Surface breakdown: hard courts are home, but everywhere is competitive
Sinner is primarily a hard-court player, and the numbers confirm it. His 85.3% win rate on hard over 129 matches is the highest surface-specific figure in the dataset among elite players. Clay is a modest 4.5 percentage points lower at 77.6%, and grass sits at 80.6% — surprisingly strong for a player often discussed as a clay or hard-court specialist.
| Surface | Matches | Win rate |
|---|---|---|
| Hard | 129 | 85.3% |
| Grand Slam | 88 | 86.4% |
| Grass | 36 | 80.6% |
| Clay | 58 | 77.6% |
| Indoors | 22 | 77.3% |

Win rate by surface, Jannik Sinner, 2022–2025. Source: ATP match data via tennispredictor.net
The Grand Slam figure is notably the highest category in this table at 86.4% across 88 matches, which is examined in more detail in the tournament tier section below. The one surface where Sinner is closest to the field average is indoor hard courts, though even 77.3% over 22 matches is well above tour average. Thin sample size makes that number more volatile, but it is worth noting that conditions where opponents can neutralise his baseline game more easily produce his most uncertain results.
The practical implication for betting is limited surface-based value here.
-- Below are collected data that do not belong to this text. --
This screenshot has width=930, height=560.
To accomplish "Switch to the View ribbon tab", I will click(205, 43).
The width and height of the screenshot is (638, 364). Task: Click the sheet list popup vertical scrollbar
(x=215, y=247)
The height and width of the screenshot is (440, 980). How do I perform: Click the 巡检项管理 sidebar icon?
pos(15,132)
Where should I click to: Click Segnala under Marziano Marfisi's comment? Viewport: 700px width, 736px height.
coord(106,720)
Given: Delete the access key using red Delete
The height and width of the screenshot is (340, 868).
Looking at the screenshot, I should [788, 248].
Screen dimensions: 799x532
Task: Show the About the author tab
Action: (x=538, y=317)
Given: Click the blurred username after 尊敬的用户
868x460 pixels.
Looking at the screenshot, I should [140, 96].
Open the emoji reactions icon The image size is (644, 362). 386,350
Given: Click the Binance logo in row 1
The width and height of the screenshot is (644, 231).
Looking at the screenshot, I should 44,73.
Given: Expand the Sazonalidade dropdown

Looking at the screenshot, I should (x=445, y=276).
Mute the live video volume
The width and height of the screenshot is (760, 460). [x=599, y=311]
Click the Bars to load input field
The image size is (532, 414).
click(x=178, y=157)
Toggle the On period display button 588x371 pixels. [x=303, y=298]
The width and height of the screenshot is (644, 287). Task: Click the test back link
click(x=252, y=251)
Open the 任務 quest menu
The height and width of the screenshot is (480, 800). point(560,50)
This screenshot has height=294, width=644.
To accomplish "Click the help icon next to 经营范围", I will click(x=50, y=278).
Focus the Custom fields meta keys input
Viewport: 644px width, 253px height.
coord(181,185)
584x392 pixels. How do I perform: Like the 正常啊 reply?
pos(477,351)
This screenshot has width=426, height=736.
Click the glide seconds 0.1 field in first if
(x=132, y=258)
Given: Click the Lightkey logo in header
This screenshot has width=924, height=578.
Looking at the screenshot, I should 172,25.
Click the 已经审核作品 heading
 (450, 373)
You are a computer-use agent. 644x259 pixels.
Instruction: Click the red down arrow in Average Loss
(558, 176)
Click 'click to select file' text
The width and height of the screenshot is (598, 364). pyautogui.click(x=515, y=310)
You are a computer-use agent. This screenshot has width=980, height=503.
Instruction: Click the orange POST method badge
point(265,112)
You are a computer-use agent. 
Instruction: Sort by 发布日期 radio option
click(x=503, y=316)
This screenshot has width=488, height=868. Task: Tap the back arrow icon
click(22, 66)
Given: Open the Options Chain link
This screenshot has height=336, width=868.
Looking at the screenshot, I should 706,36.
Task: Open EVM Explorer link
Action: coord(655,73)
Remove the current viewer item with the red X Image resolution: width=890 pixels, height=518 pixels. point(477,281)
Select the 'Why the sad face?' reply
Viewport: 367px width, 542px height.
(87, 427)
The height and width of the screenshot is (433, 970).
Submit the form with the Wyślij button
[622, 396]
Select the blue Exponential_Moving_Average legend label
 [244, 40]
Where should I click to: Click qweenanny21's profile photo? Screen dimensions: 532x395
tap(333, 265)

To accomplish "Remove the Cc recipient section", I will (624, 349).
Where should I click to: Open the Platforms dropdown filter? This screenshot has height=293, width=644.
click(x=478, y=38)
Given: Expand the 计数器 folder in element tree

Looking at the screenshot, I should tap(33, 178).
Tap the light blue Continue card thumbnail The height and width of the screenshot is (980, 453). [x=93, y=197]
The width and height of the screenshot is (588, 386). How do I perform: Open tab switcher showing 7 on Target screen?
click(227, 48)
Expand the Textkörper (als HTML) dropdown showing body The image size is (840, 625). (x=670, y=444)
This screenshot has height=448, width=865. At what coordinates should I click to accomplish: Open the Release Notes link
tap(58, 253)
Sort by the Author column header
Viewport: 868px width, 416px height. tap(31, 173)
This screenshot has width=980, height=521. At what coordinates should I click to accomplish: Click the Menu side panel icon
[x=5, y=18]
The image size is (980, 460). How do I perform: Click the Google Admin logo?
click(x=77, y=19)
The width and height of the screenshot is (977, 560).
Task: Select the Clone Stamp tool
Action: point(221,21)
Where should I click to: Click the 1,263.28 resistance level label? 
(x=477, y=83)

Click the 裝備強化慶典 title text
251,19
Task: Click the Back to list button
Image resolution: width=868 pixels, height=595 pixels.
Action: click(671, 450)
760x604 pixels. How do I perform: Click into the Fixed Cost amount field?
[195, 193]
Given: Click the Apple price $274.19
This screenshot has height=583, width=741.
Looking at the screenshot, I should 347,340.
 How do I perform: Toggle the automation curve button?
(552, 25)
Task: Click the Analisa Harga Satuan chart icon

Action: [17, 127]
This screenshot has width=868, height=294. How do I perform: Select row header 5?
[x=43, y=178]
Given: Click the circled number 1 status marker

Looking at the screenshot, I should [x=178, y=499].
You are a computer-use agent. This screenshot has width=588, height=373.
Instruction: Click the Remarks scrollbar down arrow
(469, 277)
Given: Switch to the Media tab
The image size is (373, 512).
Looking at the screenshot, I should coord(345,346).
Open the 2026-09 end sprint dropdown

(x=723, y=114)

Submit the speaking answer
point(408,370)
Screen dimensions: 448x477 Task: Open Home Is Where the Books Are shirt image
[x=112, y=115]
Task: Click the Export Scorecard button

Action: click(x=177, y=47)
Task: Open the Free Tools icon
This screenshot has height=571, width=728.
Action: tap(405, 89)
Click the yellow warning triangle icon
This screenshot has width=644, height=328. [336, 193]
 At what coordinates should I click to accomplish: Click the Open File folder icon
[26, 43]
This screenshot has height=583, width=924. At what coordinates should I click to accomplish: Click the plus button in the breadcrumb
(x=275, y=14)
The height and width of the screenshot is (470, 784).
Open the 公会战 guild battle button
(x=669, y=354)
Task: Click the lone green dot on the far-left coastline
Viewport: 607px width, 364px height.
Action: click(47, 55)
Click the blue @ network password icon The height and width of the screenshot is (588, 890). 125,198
Sinner does not suffer the sharp surface penalty that many hard-court players face on clay, so "fade him on clay" is not a reliable pattern.
Grand Slam specialist
Sinner's Grand Slam record is the stand-out number in his profile. At 86.4% over 88 matches across the majors, he outperforms his already excellent overall average by 4.1 percentage points. That gap is meaningful: it suggests he raises his game — or that the structure of Grand Slam tennis (best-of-five, longer points, more tactical variety) suits his style more than the compressed ATP 250 and 500 format.
For comparison, the ATP grass surface average favourite win rate in our dataset is 64.5%, and the hard-court average is 64.3%. Sinner's 86.4% at Grand Slams is running more than 20 points above the market average across all players. When Sinner is installed as favourite at a major, you should expect him to win more often than the betting market implies — though the odds will typically already price him at a short number.
The one caveat: his early-round Grand Slam form (100% in first rounds, 94.7% in second rounds in the full dataset) inflates that average. The more interesting sub-question is how he performs in the later rounds, which the round-by-round section addresses.
Round-by-round: the QF dip
Sinner's round-by-round data reveals a genuine pattern that is not obvious from the headline win rate.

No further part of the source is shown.